沖縄科学技術大学院大学(OIST、恩納村、ジョナサン・ドーファン学長)とミサワホーム総合研究所(東京、佐藤春夫代表)は4月から、太陽光発電でつくった電力を効率的に利用した高温多湿地域向けの住宅開発などをテーマに共同研究を始める。3月末までにOIST敷地内に太陽光発電パネルなどを備えた実験棟1棟を整備し、除湿や冷房、電力融通のシステムを研究し、快適な住環境をつくりながら、地球温暖化対策につなげていく。
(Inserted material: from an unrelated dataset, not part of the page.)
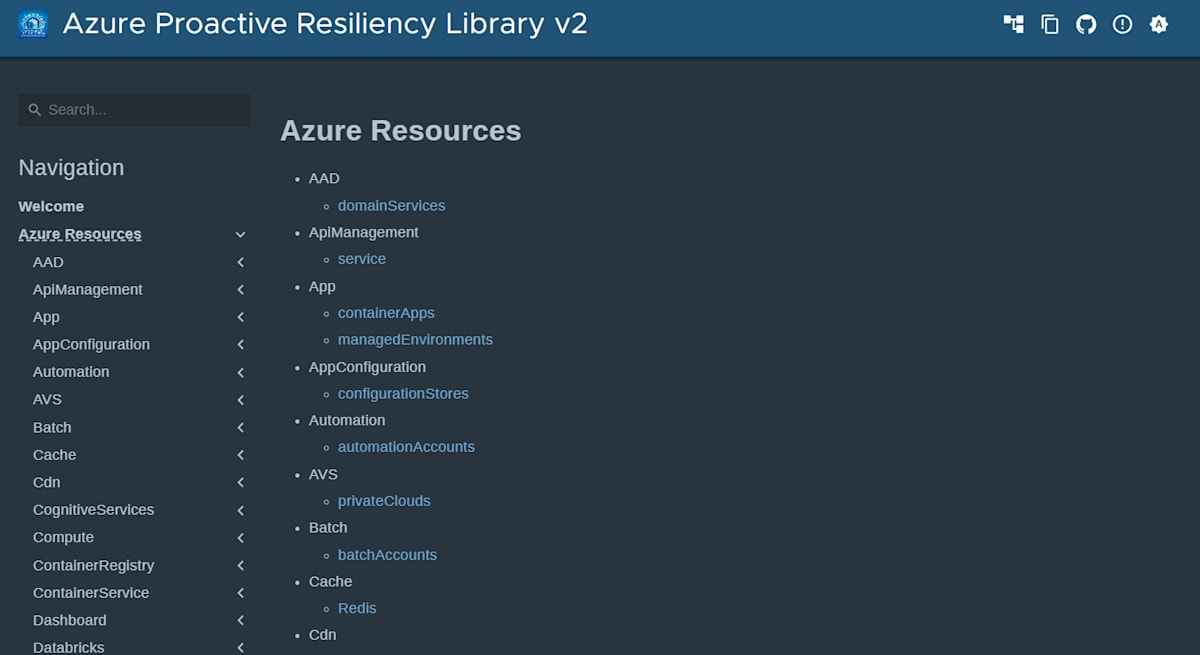The height and width of the screenshot is (655, 1200).
Task: Click the site logo beside the title
Action: pyautogui.click(x=33, y=23)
沖縄科学技術大学院大学(OIST)とミサワホーム総研 共同研究のイメージ

 両者は2015年12月1日に共同研究契約を締結した。

 研究は(1)太陽光発電時に発生する余熱で乾燥剤を再乾燥させ、室内を除湿するシステム(2)冷却装置で冷やした不凍液を壁全面に循環させて室内を冷やす放射冷房システム(3)実験棟などを直流(DC)の電力線などで結んだ「DCマイクログリッド」を形成し、発電した電気を建物間で相互融通するシステム-を進める。

 研究に合わせて、実験棟も増やしていく予定。

 OIST側代表研究者の北野宏明教授は「発展途上国や島しょ国も含めた地域において、持続可能で快適な生活を実現する『サステナブル・リビング・アーキテクチャ』を推進する大きな一歩になる」とコメントを発表した。

 ミサワホーム総合研究所の太田勇環境エネルギーセンター長は、人口増と成長が予測される東南アジアやアフリカ、中東諸国の多くが高温多湿地域にあることから研究の重要性が一層高まるとし、「国内外に共通する高温多湿地域の環境エネルギー問題に対する解決策を見いだしたい」とした。